Permissive Permissions

Thomas P. Mitchell mitch at rock.SGI.COM
Thu May 11 12:05:52 AEST 1989


In article <8905101550.AA02500 at lerc08.nas.nasa.gov>, fsfacca at LERC08.NAS.NASA.GOV (Tony Facca) writes:
> 
> >>     I fail to see what the problem is?  / has world-writable, so what?!
> >> I would be concerned if it didn't.

It is a security problem -- 

	chmod 555 / ; is the "school solution" 

> 
> I suppose its just a matter of personal preference.  Some folks set the
> default permissions on the user's directory to 700 so that users can't go

	chmod 700 or 500 is wrong.

Many tools need read and search permissions -- Programs
which run with low user ID numbers run as users to limit 
security problems.  See things like lp.


> snooping aroung in each others directories.  Personally, I think 755 is fine.
> If I have sensitive data I can explicity set the permissions.

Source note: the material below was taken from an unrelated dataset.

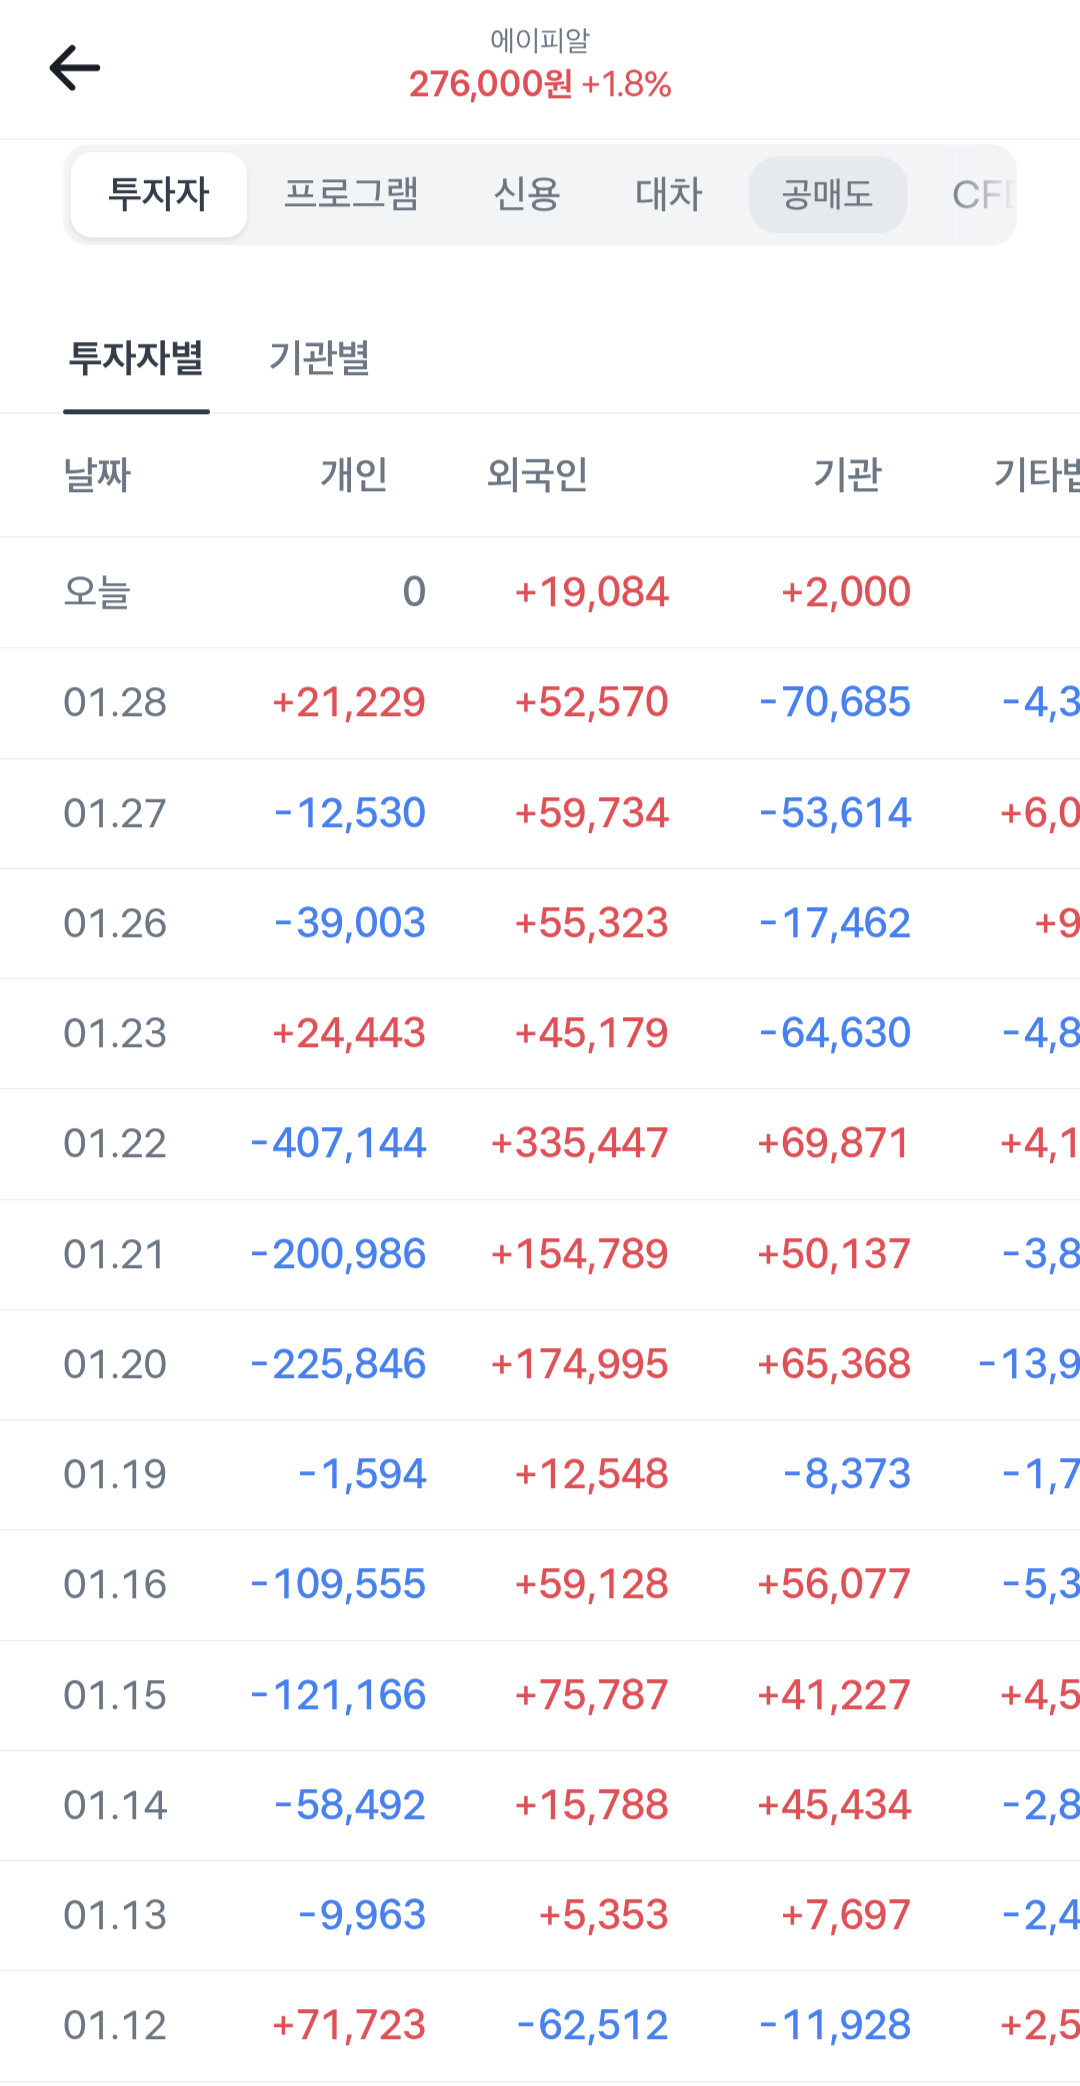Tap institution value -11,928 on 01.12
Viewport: 1080px width, 2086px height.
point(835,2026)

Each user should own his own home dir.  He can set it to 700
if he wishes -- but that is nearly anti-social.  A better is
again 755 for $HOME and 700 for $HOME/someplace_private.

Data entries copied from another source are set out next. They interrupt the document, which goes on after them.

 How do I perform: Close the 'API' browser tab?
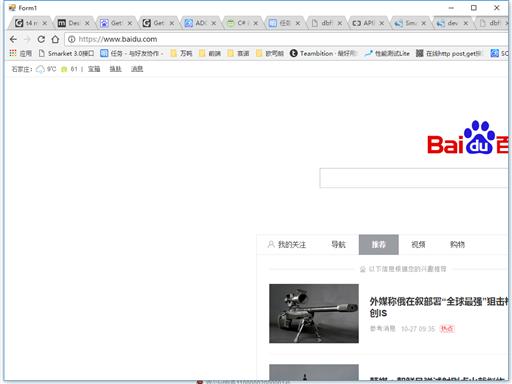click(x=382, y=23)
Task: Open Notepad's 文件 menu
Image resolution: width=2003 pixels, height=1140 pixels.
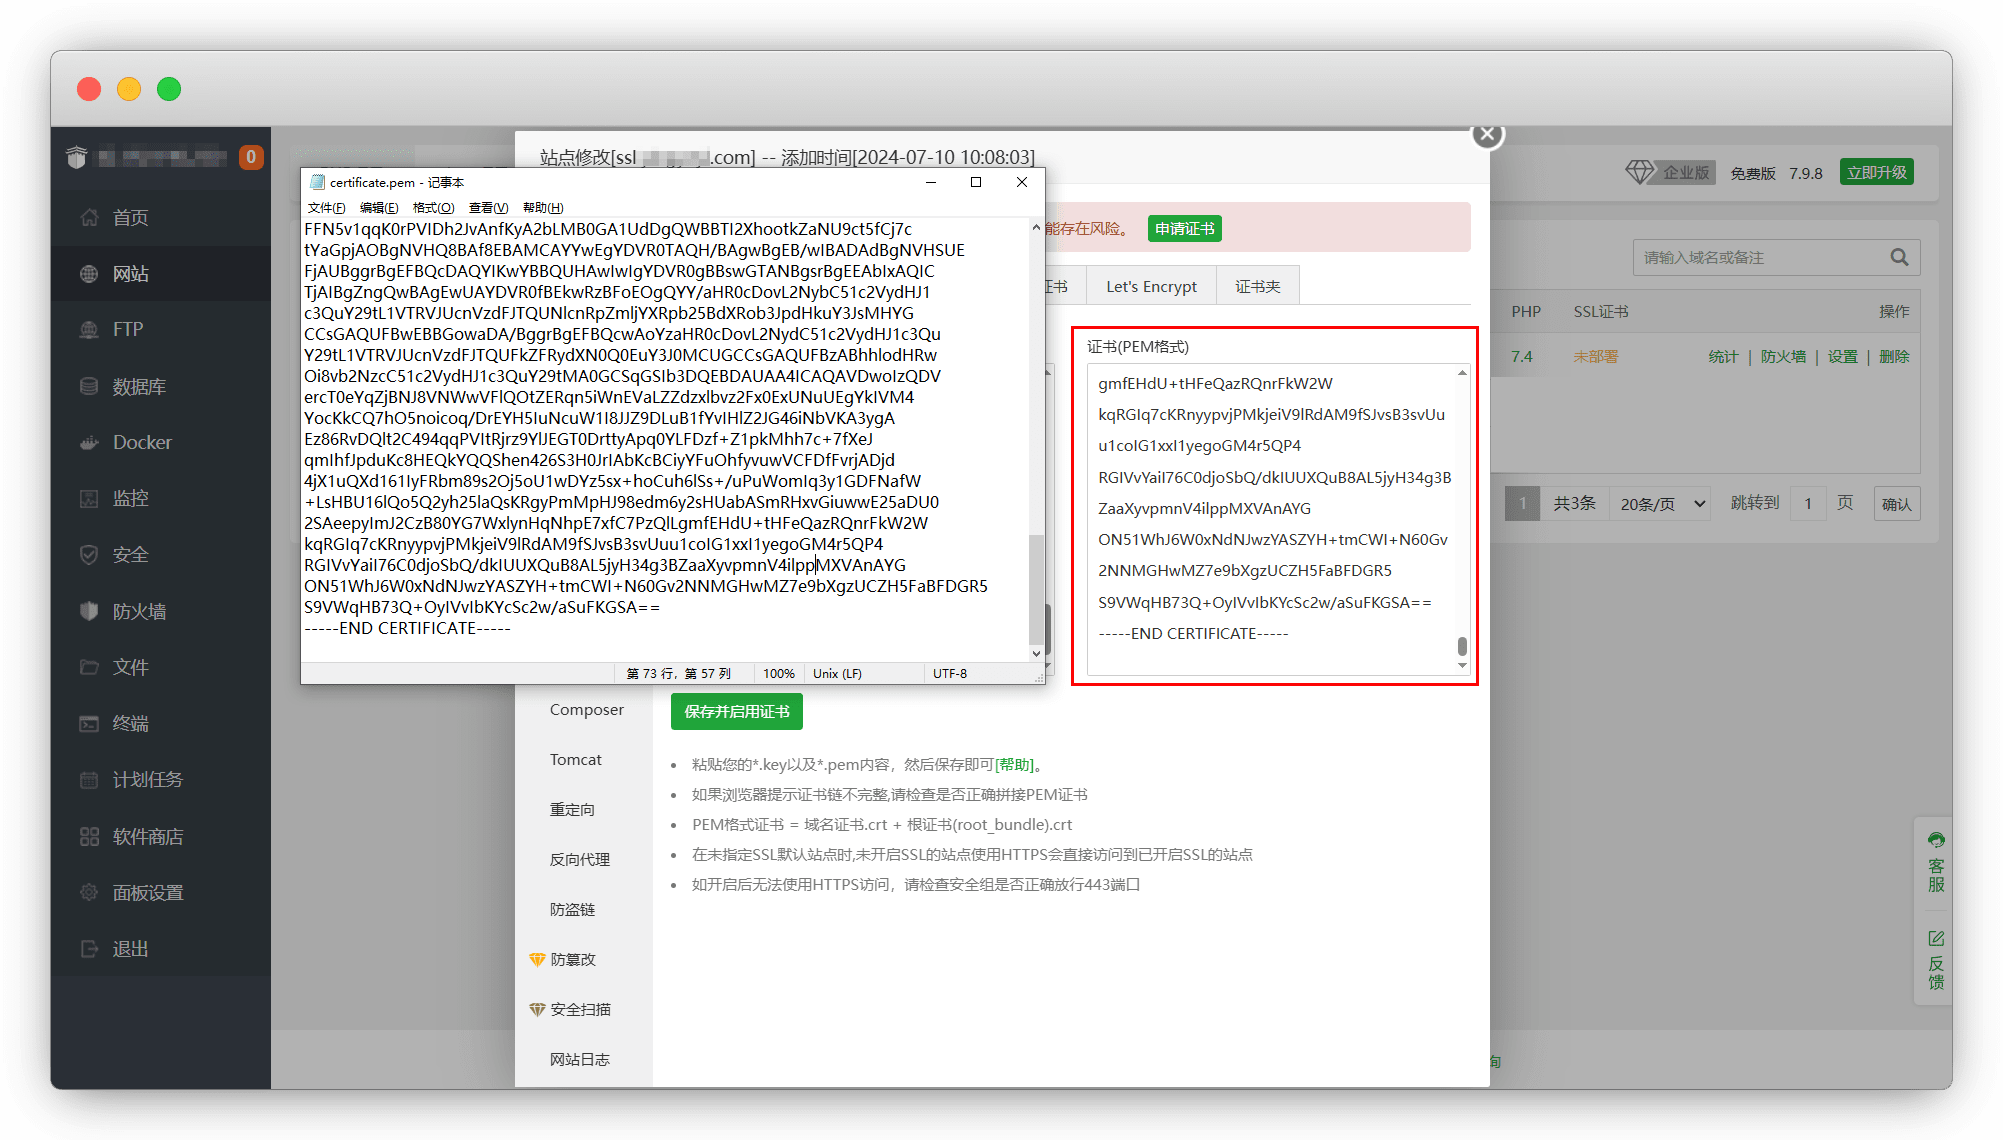Action: tap(326, 208)
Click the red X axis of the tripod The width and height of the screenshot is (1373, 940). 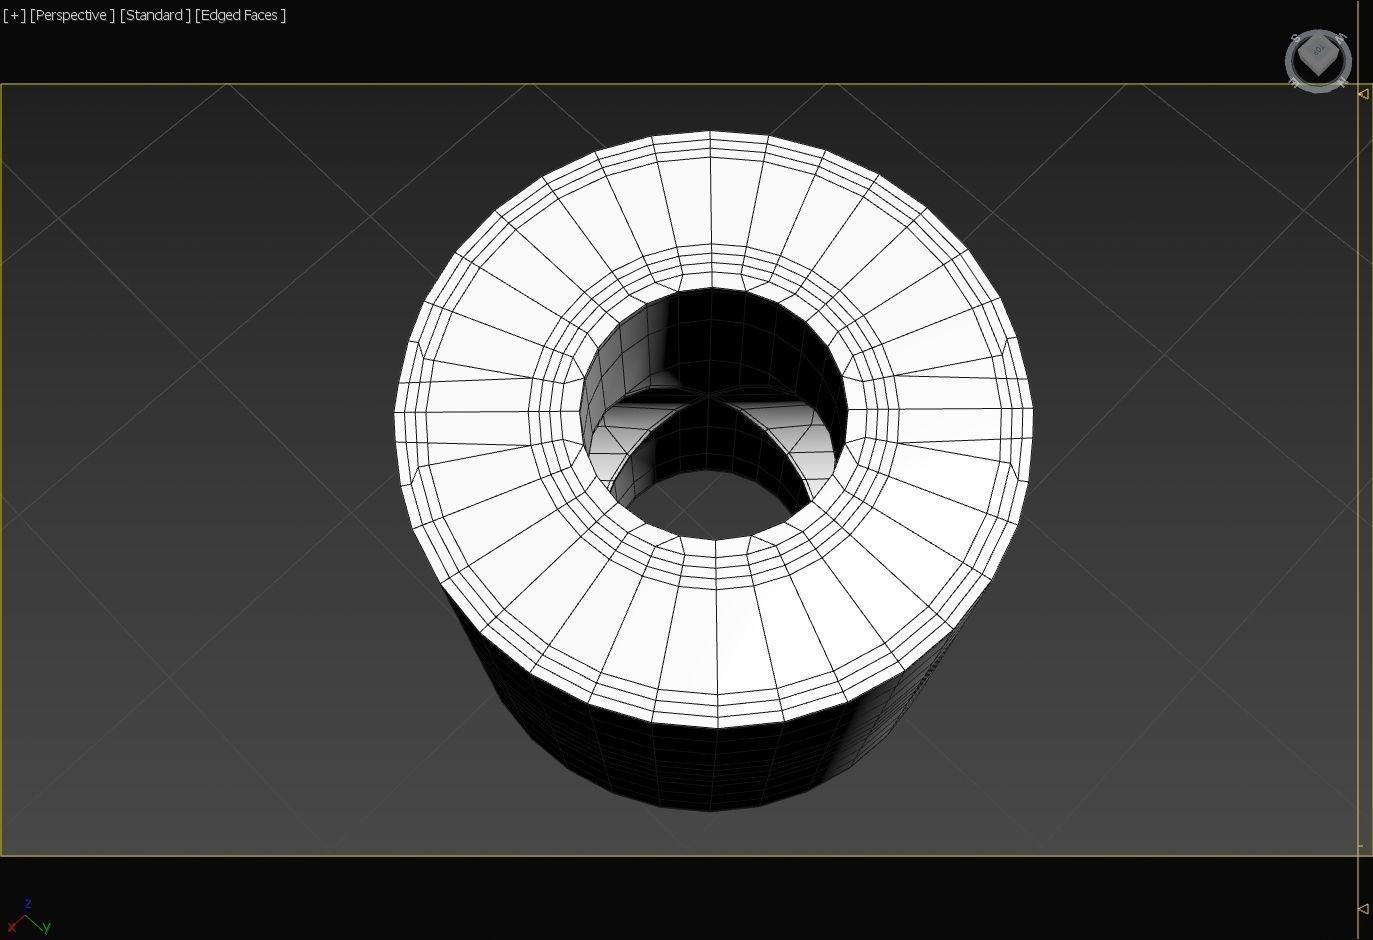pos(14,925)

> However, by default, 777 on root??  / is no place for novice user's to have

True.  It is wrong.  Also simple to fix.

> write permission.  Moreover, if / is writeable by anybody, why even bother
> with a /tmp?  I don't know, it just doesn't *smell* right.  I'd have to agree
                                               ^^^^ tis wrong.
Exactly --  /tmp and /usr/tmp are 777 so anyone can make
tmp files.   Most users should use /usr/tmp/ by default
because it is larger.  Many system tools must use the
smaller /tmp because the /usr filesystem may not be
mounted.

Will the original poster email me the Serial Numbers of
the machines so I can follow up on this.  I am mitch at sgi.com 


--

-------------
Thomas P. Mitchell  (mitch at sgi.com)
Rainbows -- The best (well second best) reason for windows.